I find myself in the mist of the pre-Valentine's Day season. Men are buying things for their women and women are buying things to impress their men after a formal dinner has been completed. And I, I am sitting here at a coffee shop thinking about how I am scared to confess a small, puppy-dog crush to someone I have spoken with on several occasions. I have tears in my eyes because I am pathetic in the sense that I shouldn't have this feeling of loneliness. I have so many wonderful friends and so many wonderful sorority sisters to spend the evening with. But yet, I want that deeper connection with someone who will tell me I am beautiful while I sit in my sweatpants with no makeup on my face...is it that I am craving someone to spend a holiday with, or is this feeling something more?
My heart has been broken more times that I can count. My self esteem and level of confidence has relied on the opinion of my significant other for many years. But now, after almost a year of being alone, I find myself at a dead end. It is almost as if I, a young woman who only feels confident in the dead of night, is standing center stage before a crowd of thousands. I can't seem to discover who I am or how to feel about things. I am struggling to live with the fact that it is okay to be alone and that this is socially acceptable.

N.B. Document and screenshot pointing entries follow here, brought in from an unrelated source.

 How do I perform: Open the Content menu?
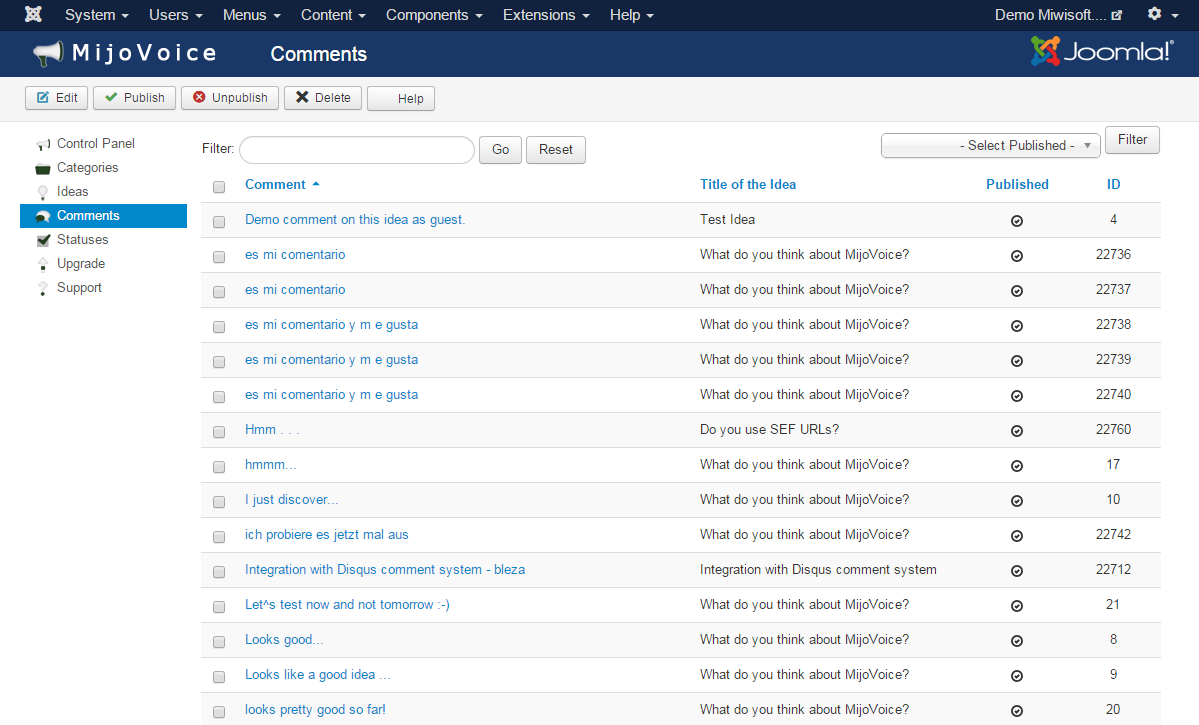pyautogui.click(x=333, y=15)
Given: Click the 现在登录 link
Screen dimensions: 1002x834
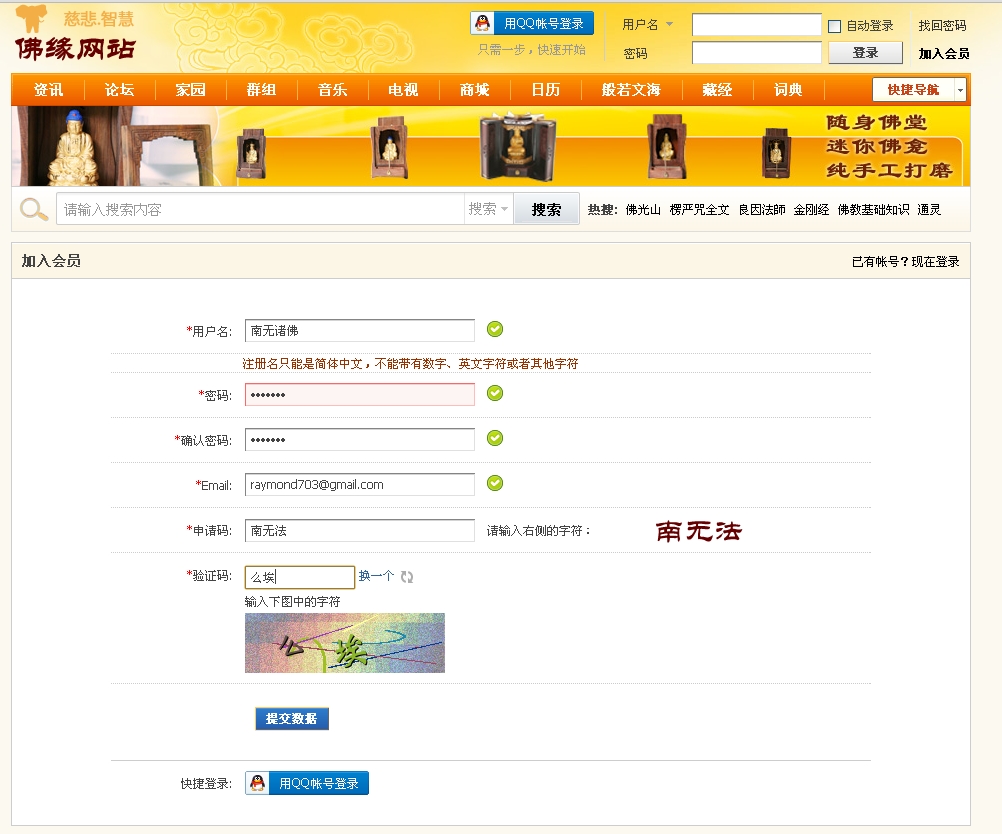Looking at the screenshot, I should click(x=935, y=262).
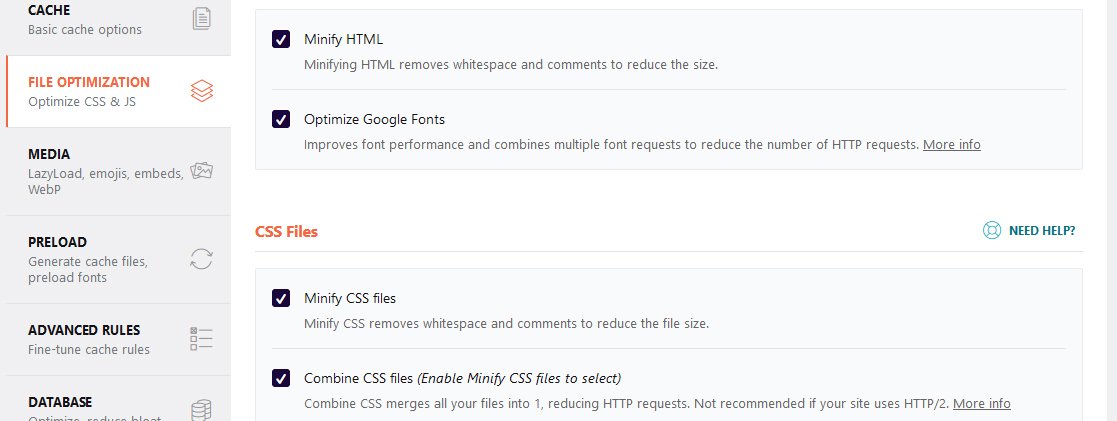The image size is (1117, 421).
Task: Toggle the Minify CSS files checkbox
Action: (281, 298)
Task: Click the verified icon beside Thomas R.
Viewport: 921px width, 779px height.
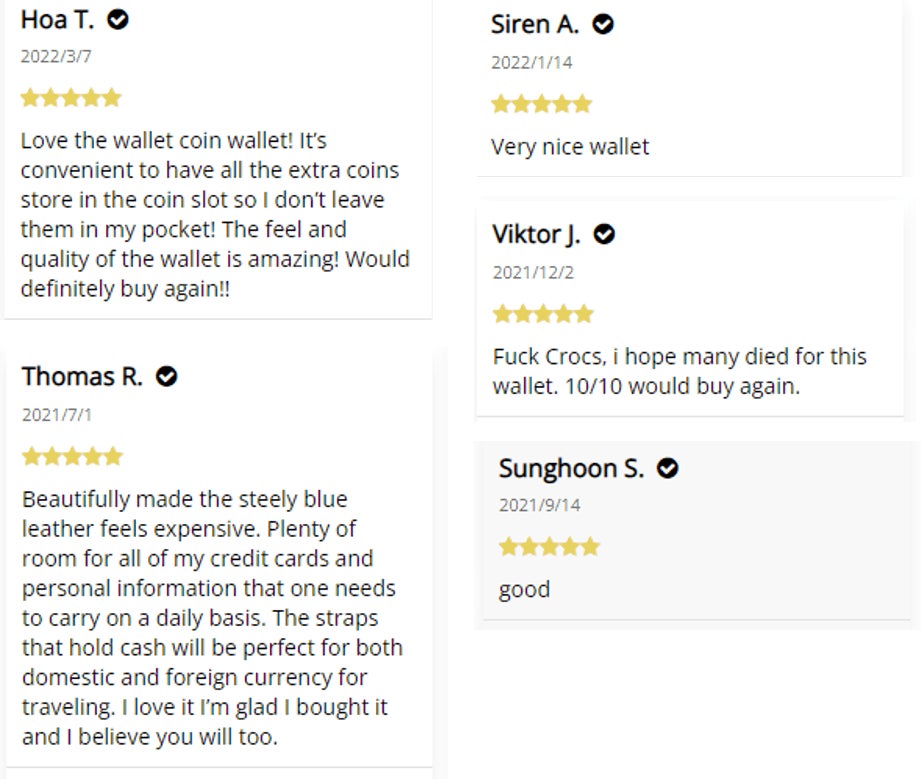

For so long, I have been afraid to fall for someone or to even find someone worth uttering, "I love you," to in the midst of a silent moment. My problem is that invest my hopes and dreams into a relationship; and in return, I find myself struggling to pick up the shards of what remains when the shattering words, "It's over," rings in a short and emotionless conversation. I do not trust people when they want to see where things go. I fear that I will not be enough for someone and that I will be in shadows once again. I fear that I will never amount to someone's perfect vision of their future wife. I have this sense of doubt that I will never make someone happy enough to remain my partner until death do we part...
I am afraid that I will fall in love with someone amazing beyond belief while here in my college career. I am afraid that this person will be everything that I have ever imagined and that I will want to spend forever with this individual. I am terrified to think that this person will be my definition of perfect and that this person will see the beauty in all of my flaws. I fear that this person will be the individual that wants to spend forever by my side and will want to begin a life with me shortly after graduation. I am pained to imagine that this person will see my imperfections and that these will be their favorite things about me. I find myself brought to tears to consider that notion that this man will hear about my past and will want to cherish those things because they made me who I am today. But, even more, I am deeply saddened to think that this person, this man that I have painted in my imagination, doesn't actually exist.
Maybe I am setting myself up for failure in the love department, or maybe I am just afraid that I will be hurt again. It is possible that I am so terrified to be hurt once more that I do not want to put myself out there again. It seems plausible that I am ignoring signs and signals from someone because I don't feel like I am ready to be what is considered, "a girlfriend figure" at this very moment. Regardless of my subconscious reasoning for these feelings and fears, I hope that my Mister Right is out there. I hope this man, wherever or whoever he is, is ready to handle my shattered heart with care and is prepared to calm all of my fears because I am getting ready to love you. I am learning how to be okay with who I am in this world so that when you meet me, you will know I am your forever.